Charles Catlow

Personal information
- Full name: Charles Stanley Catlow
- Born: 21 February 1908 Darwen, Lancashire, England
- Died: 7 March 1986 (aged 78) Northampton, Northamptonshire, England
- Batting: Right-handed

Domestic team information
- 1929: Northamptonshire

Career statistics
| Competition | First-class |
| Matches | 2 |
| Runs scored | 18 |
| Batting average | 9.00 |
| 100s/50s | –/– |
| Top score | 10* |
| Balls bowled | – |
| Wickets | – |
| Bowling average | – |
| 5 wickets in innings | – |
| 10 wickets in match | – |
| Best bowling | – |
| Catches/stumpings | –/– |
- Source: Cricinfo, 17 November 2011

= Charles Catlow =

English cricketer

Charles Stanley Catlow (21 February 1908 – 7 March 1986) was an English cricketer. Catlow was a right-handed batsman. He was born in Darwen, Lancashire.

Catlow made two first-class appearances for Northamptonshire in 1929, one against Oxford University and the other against the touring South Africans.
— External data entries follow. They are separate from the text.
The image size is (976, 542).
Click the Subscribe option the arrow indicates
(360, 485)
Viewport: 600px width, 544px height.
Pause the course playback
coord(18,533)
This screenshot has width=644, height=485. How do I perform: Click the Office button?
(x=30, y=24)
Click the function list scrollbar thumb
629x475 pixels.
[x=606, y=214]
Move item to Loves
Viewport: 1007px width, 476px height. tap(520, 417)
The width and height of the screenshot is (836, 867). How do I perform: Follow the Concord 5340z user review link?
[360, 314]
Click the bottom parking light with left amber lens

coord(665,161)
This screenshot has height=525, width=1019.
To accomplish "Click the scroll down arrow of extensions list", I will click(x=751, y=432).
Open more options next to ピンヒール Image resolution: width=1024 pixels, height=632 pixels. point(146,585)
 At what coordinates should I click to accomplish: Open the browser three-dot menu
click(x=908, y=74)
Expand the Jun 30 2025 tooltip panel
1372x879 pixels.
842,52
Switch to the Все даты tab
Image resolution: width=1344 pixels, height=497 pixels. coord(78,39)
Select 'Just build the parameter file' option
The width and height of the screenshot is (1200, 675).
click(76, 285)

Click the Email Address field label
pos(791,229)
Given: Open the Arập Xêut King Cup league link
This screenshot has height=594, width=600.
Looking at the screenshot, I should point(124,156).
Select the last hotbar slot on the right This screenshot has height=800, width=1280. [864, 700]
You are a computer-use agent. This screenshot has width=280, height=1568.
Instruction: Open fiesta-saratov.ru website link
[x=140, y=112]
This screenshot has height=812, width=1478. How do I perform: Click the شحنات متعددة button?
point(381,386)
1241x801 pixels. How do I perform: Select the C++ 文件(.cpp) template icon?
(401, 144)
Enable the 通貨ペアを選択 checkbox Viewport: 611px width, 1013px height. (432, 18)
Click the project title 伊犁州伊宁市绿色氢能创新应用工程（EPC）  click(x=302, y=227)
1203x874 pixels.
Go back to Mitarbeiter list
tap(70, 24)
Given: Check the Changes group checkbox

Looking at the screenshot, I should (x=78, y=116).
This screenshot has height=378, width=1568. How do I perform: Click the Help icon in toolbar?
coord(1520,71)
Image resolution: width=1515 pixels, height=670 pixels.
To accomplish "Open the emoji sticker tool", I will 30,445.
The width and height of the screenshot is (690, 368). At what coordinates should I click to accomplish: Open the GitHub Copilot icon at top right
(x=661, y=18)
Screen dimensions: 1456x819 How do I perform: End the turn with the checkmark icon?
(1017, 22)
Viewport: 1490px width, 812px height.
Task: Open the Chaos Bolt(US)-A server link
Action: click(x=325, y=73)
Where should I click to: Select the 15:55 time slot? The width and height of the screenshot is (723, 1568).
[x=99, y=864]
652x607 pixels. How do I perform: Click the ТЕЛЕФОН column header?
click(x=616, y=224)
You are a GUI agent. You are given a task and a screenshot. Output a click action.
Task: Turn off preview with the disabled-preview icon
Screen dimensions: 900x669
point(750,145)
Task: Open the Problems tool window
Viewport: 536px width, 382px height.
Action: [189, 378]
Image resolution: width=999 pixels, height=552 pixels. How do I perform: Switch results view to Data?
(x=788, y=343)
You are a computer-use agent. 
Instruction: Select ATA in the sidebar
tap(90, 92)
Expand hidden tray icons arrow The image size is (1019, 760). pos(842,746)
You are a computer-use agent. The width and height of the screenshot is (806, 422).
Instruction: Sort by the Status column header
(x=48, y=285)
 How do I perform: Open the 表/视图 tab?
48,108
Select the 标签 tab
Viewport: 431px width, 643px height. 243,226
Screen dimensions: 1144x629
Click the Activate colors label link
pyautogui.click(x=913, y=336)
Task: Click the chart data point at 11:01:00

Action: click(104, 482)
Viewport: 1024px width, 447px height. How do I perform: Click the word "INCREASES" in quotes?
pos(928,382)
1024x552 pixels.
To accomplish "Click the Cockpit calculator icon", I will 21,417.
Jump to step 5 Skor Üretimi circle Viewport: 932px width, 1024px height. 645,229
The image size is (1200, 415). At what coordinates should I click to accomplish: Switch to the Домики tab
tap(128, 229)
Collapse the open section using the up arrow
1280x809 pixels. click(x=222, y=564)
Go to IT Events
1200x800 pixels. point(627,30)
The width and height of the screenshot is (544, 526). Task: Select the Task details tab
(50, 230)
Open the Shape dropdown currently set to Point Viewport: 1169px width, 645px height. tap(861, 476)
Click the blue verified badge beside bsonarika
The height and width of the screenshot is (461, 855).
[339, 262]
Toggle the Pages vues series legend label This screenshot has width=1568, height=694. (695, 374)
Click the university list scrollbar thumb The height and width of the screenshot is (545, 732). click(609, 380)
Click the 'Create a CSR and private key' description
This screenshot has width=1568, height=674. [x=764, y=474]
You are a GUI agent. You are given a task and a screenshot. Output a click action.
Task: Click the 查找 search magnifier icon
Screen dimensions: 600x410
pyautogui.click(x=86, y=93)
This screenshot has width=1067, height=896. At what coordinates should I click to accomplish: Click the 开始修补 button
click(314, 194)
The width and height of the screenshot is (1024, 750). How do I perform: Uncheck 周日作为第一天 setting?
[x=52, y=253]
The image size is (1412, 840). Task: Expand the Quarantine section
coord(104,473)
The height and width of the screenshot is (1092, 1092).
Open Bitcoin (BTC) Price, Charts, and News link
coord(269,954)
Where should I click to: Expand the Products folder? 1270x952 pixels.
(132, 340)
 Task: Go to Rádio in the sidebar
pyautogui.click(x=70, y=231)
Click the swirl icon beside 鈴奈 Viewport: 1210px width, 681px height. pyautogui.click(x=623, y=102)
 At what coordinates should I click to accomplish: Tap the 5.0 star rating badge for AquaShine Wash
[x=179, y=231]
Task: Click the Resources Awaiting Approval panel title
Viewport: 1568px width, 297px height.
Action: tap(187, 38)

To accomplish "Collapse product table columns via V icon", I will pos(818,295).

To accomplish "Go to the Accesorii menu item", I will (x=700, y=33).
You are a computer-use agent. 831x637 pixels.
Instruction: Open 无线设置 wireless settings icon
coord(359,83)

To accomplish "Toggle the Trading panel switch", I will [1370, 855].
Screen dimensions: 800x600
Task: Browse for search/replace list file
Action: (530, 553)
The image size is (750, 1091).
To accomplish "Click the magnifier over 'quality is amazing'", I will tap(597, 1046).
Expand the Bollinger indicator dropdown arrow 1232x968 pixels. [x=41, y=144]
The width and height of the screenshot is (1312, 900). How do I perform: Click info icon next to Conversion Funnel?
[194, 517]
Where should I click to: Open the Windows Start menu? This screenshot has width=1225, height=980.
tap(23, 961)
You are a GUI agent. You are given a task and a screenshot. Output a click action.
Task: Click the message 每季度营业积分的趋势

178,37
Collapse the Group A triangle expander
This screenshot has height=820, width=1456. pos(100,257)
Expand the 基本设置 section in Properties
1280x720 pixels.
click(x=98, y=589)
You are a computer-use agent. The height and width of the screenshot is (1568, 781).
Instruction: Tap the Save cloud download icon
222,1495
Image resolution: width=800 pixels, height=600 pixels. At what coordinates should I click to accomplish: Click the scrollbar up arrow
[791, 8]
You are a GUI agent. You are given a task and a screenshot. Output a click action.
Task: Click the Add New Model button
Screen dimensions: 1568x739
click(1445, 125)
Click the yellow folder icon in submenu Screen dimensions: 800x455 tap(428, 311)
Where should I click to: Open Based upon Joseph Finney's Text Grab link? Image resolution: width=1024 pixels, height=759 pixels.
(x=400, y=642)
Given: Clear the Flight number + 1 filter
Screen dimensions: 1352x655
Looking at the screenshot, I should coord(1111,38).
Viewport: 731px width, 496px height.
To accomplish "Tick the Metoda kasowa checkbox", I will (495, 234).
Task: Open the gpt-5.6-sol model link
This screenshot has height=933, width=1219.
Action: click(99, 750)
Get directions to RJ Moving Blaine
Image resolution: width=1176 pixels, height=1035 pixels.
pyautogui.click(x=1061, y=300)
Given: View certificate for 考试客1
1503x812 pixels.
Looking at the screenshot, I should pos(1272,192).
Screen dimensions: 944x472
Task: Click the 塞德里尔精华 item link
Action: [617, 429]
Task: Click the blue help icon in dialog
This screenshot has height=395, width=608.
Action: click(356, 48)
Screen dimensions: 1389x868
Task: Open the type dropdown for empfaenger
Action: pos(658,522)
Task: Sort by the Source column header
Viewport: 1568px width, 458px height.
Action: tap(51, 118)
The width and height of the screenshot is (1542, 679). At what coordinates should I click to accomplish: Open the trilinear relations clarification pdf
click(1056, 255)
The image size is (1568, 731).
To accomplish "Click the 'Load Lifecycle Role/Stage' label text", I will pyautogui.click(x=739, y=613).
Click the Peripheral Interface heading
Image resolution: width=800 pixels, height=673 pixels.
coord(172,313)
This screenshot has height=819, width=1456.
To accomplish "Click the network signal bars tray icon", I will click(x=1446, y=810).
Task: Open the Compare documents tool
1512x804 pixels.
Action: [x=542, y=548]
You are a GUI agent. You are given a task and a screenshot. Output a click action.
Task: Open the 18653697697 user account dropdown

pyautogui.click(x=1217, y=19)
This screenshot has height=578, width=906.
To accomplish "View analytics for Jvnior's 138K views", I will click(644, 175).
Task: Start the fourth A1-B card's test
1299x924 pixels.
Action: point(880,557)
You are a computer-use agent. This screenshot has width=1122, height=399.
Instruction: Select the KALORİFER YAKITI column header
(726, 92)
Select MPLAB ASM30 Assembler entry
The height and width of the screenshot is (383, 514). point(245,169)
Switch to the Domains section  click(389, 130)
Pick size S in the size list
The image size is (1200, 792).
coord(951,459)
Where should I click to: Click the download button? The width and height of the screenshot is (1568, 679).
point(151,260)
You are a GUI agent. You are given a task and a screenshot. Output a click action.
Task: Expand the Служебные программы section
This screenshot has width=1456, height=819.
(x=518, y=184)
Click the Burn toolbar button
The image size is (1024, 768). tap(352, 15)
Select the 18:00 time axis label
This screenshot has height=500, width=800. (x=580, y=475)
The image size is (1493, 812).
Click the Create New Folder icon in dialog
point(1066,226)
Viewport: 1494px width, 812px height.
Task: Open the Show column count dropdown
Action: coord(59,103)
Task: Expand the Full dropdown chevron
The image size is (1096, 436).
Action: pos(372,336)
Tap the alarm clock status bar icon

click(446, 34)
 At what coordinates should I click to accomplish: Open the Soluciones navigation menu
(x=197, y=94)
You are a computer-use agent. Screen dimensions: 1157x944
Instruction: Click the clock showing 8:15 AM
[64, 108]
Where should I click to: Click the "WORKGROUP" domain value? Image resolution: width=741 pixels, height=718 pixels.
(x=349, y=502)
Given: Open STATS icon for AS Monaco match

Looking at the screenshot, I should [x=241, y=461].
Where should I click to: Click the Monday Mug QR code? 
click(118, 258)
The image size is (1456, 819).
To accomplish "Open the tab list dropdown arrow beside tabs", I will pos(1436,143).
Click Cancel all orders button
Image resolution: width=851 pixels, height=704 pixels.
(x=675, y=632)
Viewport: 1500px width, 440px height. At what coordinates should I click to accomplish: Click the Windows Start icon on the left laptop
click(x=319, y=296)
In the match against Oxford University at the Ideal Clothiers Ground, he scored 10 not out in Northamptonshire's first-innings batting at number six. In their second-innings he was promoted to open the batting, though without success as he was dismissed for a duck by Charles Hill-Wood, with Oxford University winning by an innings and 121 runs. Against the South Africans at the County Ground, he scored 8 runs in Northamptonshire's only innings, before being dismissed by Sandy Bell. The match ended in a draw.

He died in Northampton, Northamptonshire on 7 March 1986.